Charlie Chaplin is one of those actors that I thought I knew a bit about. I knew he was born and lived around the Elephant and Castle area – there used to be a pub named after him by the shopping centre. I also knew he was a star of many silent movies but fell out with Hollywood during the McCarthy era and moved to Switzerland. Of his life before fame, I knew nothing but thanks to the good folks at Arrows & Traps, and writer Ross McGregor, and their play Chaplin: Birth of a Tramp, at the Jack Studio Theatre, I now know a lot more than I did before.
The show starts in 1928 Hollywood where Charlie Chaplin (Conor Moss) is auditioning Virginia Cherrill (Laurel Marks), for the female lead in his next film. Cherrill has no real acting experience, but Charlie remembers her from a modelling shoot on Santa Monica beach. During the audition, Charlie’s brother, and business manager Sydney (Toby Wynn-Davies) comes in and berates him about the money he spent on a party scene in a film – complete with an expensive professional singer who is neither heard nor, apart from a leg, seen in the movie. Charlie explains his reasoning for hiring the singer and the two men start to reminisce about their childhood back in London. A childhood filled with poverty where mum, Hannah (Clare Aster) did whatever was needed to make ends meet, with no assistance from the boys’ father Charles Chaplin Sr (Benjamin Garrison). Theatre performers themselves, both the Chaplins seem, in their own way, to dote on young Charlie (Lucy Ioannou) Hannah, spoils him – often making personal sacrifices to ensure he has enough to eat – while Charles Senior, thinks his son is ready to follow him in treading the boards. Flitting between 1928 and various points in his life, the play traces Charlie’s journey from a poverty-stricken child, through the birth of ‘The Little Tramp’ to an icon in world cinema, where even those new-fangled talkies do not worry him.
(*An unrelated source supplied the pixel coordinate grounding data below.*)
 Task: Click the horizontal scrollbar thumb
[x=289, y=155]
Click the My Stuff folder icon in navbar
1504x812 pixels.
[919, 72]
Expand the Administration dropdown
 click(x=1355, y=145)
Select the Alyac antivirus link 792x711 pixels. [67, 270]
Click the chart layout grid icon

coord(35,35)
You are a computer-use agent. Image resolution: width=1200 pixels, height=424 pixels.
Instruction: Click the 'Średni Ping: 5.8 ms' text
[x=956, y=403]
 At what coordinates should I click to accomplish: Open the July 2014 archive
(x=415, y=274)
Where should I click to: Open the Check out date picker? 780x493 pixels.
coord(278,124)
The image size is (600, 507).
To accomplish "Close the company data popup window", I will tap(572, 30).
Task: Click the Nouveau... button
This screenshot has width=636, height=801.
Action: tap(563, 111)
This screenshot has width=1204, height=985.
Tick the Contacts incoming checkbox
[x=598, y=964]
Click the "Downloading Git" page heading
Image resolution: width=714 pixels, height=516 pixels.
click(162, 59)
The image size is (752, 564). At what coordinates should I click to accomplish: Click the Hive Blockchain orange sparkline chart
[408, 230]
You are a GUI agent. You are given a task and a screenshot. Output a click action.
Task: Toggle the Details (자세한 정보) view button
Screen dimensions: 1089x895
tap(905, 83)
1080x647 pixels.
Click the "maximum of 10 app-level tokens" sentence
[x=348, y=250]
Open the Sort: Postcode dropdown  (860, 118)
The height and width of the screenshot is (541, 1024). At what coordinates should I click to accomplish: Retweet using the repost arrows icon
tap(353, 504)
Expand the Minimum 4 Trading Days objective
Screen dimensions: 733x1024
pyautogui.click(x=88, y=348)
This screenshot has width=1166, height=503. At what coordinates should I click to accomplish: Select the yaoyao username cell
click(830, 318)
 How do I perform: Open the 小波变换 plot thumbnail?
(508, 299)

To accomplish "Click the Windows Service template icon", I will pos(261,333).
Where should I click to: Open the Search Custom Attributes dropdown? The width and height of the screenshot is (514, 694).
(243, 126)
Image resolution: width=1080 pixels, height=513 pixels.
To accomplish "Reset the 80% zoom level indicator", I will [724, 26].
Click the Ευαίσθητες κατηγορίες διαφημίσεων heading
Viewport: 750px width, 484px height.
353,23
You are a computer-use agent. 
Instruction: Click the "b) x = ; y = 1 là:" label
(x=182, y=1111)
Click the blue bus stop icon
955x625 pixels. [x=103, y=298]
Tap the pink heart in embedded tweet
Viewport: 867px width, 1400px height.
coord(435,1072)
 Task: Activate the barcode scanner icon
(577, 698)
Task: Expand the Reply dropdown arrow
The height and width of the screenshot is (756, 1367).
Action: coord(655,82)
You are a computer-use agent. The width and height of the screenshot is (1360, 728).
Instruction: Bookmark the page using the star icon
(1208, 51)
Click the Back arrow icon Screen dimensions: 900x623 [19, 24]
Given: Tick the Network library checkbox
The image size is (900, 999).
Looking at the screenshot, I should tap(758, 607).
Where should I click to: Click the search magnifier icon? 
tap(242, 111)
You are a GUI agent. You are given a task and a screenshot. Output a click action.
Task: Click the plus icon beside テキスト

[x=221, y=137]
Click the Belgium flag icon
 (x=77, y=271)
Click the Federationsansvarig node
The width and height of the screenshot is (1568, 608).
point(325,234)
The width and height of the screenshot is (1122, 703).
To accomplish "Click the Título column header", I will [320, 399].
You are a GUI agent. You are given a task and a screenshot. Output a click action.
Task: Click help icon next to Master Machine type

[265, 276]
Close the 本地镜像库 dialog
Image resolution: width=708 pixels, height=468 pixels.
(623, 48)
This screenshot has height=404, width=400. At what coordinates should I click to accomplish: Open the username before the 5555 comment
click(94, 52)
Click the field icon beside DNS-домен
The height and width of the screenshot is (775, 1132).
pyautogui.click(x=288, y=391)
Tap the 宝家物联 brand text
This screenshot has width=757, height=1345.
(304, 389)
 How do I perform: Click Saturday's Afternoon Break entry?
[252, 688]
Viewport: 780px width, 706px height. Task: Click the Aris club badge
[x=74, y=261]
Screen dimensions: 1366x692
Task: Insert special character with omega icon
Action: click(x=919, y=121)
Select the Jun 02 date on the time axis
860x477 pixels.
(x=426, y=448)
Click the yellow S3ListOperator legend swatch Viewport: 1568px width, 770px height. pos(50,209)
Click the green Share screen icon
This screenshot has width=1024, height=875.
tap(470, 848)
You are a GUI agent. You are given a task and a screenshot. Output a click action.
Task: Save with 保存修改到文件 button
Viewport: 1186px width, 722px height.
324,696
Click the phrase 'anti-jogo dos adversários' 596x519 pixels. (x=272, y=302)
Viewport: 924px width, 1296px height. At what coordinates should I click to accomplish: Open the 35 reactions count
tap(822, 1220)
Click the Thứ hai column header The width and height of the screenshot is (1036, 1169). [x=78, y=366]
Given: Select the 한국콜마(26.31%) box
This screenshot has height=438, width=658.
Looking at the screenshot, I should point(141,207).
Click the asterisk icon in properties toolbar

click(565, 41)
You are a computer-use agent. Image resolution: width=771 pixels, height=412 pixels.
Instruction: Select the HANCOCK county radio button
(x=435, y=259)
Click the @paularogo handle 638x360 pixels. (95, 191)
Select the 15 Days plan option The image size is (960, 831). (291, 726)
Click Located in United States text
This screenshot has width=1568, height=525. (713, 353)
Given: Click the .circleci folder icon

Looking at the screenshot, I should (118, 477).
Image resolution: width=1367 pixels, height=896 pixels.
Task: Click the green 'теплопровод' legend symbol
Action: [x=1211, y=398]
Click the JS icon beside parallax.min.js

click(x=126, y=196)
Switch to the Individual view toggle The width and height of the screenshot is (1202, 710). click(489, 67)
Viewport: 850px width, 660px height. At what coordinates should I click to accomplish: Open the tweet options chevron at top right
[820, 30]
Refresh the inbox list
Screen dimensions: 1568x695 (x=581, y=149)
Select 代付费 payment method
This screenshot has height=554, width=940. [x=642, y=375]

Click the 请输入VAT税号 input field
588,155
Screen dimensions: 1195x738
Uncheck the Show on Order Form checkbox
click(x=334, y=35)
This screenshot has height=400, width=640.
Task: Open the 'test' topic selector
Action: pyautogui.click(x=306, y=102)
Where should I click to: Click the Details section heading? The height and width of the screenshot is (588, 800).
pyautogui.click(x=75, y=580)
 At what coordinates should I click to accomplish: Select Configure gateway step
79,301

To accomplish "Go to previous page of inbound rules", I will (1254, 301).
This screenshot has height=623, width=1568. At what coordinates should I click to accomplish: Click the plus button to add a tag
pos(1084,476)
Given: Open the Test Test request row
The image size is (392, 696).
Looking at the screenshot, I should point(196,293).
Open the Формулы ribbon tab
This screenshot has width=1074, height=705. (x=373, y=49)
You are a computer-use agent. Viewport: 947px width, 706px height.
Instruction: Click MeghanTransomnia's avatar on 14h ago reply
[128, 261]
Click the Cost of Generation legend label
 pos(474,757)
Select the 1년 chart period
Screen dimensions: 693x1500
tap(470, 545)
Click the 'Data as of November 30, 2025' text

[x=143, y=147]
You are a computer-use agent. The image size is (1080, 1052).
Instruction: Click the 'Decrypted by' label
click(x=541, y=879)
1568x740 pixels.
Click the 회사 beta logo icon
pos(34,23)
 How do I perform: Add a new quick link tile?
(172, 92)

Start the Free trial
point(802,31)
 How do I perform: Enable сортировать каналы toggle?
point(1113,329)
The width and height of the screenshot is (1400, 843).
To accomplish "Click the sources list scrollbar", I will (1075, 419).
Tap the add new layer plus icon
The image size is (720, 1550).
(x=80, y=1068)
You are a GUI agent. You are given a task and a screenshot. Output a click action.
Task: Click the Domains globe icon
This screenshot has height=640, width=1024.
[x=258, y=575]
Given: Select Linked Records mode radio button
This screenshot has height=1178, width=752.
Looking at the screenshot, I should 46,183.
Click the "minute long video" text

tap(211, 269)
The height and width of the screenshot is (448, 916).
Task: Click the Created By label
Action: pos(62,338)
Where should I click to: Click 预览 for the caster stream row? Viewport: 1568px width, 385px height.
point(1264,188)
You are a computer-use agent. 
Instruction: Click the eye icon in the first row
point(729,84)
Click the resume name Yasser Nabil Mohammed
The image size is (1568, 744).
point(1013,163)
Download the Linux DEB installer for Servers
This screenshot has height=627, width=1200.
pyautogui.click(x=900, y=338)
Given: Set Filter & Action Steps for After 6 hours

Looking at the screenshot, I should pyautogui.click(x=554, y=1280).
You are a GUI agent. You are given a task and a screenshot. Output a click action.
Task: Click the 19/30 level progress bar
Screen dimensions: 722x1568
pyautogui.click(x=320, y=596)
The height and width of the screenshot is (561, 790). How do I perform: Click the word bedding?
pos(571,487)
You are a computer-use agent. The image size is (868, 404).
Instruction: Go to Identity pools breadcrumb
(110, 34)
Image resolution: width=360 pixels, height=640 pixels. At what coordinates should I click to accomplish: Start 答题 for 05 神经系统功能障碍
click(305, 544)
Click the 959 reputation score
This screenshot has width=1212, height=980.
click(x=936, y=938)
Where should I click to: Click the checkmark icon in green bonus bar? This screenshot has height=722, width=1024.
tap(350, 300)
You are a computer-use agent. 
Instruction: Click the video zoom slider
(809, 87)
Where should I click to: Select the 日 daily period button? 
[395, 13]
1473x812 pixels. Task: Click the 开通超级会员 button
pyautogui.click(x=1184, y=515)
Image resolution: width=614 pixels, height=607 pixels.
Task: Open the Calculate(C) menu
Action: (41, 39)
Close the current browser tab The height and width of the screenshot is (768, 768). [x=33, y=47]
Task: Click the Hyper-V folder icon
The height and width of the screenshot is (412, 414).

Ross McGregor, who also directed Chaplin: Birth of a Tramp, has obviously put in a lot of research about Chaplin’s early life to give a really authentic feel to the story. He also really piqued my interest in Chaplin himself and I spent a lot of yesterday afternoon and evening on YouTube watching movies and clips of the ‘little tramp’ in action. This proved two things for me. First that the writing and acting were so good and second, that Lucy Ioannou had really brought Chaplin back to life. In an unusual twist, Lucy, as young Charlie, didn’t speak – Connor, as older Charlie, narrated the story – and everything that Charlie was feeling had to be conveyed by movement and facial expression. Just as it was in his films. Lucy really has got every aspect of Chaplin off pat and you can see the way that the Little Tramp comes into being as a fully-fledged person imbued with a childlike vision of the world.
Whilst all of the cast are excellent, the other stand-out member for me was Clare Aster as Charlie’s mum, Hannah. This was a superlative performance with real heart as Hannah goes from a happy, smiling woman welcoming the audience to a mother doing whatever it takes to support and protect her family, through to a woman suffering severe mental illness. Clare’s performance was so good and I had no trouble believing the lengths to which Hannah would go to look after Charlie.
All told, Chaplin: Birth of a Tramp really was excellent from start to the very powerful, and still relevant, ending. It is extremely well written, produced and acted and shines a welcome light on the life and, at times, the inner turmoil of one of the world’s most beloved entertainers.
Review by Terry Eastham
What a sad business, being funny Limelight (1952)
For over 100 years, Charlie Chaplin has been the world’s best-loved clown. His brilliant comic creation of “The Little Tramp” is the first and most recognisable cinematic icon in history. But his remarkable story of stardom and success has a darker side.
Raised in the horrific, grinding poverty of a Victorian slum, Charlie never knew the security of a stable family. Whilst his parents destroyed themselves with disastrous ambition and unshakeable vice, Charlie was thrown at the mercy of the workhouse. Desperate to escape his feral existence on the streets of South London, Charlie became captivated by the shining lights of music hall, and gradually began to see a way out.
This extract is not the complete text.